At first Ellen Daeo thought it was just “uncomfortable indigestion.” She’d had barbecue the night before at her son’s game in Joplin, Missouri before driving home to Omaha. She popped some antacids and waited for the discomfort to go away.
It didn’t. “I never got to feeling better,” she said.
So Deao drove to the emergency department at Alegent Creighton Health Bergan Mercy Medical Center, something she admits now she shouldn’t have done. She should have called 911. She was having a heart attack.
At Bergan Mercy, she was rushed to the cardiac catheterization lab, where a specialized cardiologist and a team of cardiovascular nurses and technicians performed an angioplasty, a non-surgical procedure to open blocked heart arteries. “It happened so fast I had little time to process it or have a reaction,” she said.
Physicians placed a stent , a small metal mesh tube, to hold open her artery. But her interventional cardiologist, Ruby Satpathy, M.D., determined she needed more—so Deao underwent a quintuple bypass.

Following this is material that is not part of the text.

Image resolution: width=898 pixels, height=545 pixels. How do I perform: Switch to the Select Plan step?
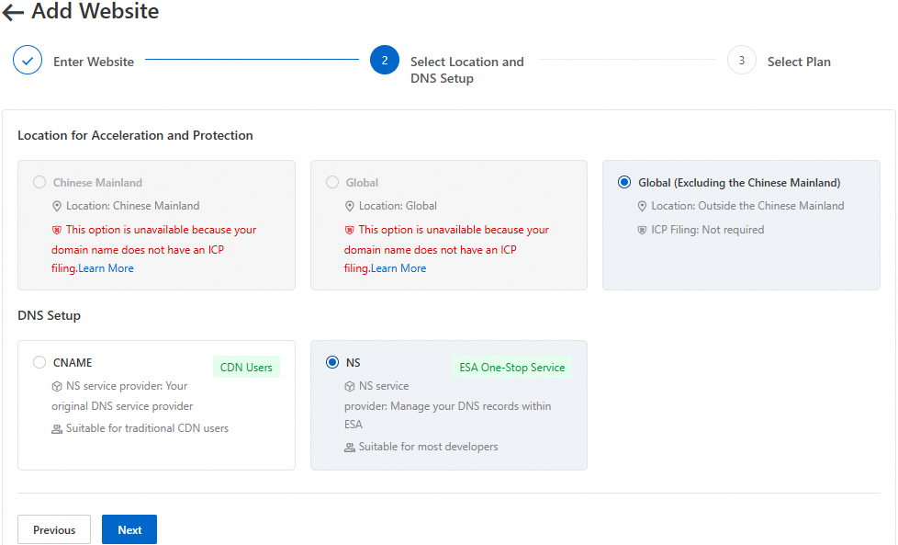(799, 61)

Deao described herself as “overweight and active” at the time of her heart attack. There was also a family history of heart problems--her father had his first heart attack when he was 39. “I came out of the heart attack knowing I had to lose weight,” she said. But she didn’t set a goal for the scale. “I just said, ‘My body will know.’”
Deao began cardiac rehabilitation at Alegent Creighton Health Lakeside Hospital and met with a dietician. “They were my motivators,” she said. “I was beating myself up and they told me, ‘Don’t live your life in the rearview mirror.” The cardiac team also emphasized—“lifestyle changes,”—instead of a diet.

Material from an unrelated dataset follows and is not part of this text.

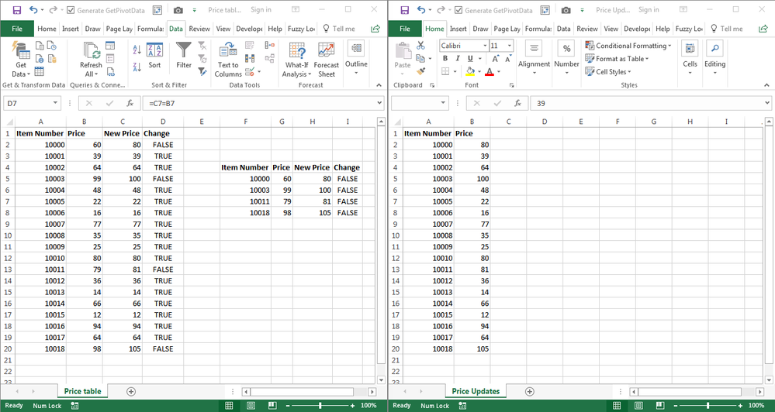
Task: Open the Get Data dropdown
Action: tap(20, 70)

”They were great with giving me information to help me and they were amazingly encouraging,” she said. The pounds started to fall off. Deao started with 30 minutes a day of activity at cardiac rehab and she kept walking outside of rehab. Her two-and-a-half mile walks every day progressed to four-mile runs. Now she’s up to four to six miles every single day.
In the months after her heart attack, Deao learned portion control. She ate lots of fruits and vegetables. “I didn’t deprive myself of anything,” she said. “Especially foods I love.” She still ate cookies—but just one. She still baked at home, but then gave it away. She had a few bites of dessert when she was out to dinner but then “it stayed at the restaurant.” She ate nuts but counted them. She watched her sodium intake and learned how to replace salt with healthy seasonings.
She lost 150 pounds.
Three years after her heart attack—Deao’s weight is holding steady. “I’m always concerned about going back,” she said. “It’s too easy to let yourself slide.”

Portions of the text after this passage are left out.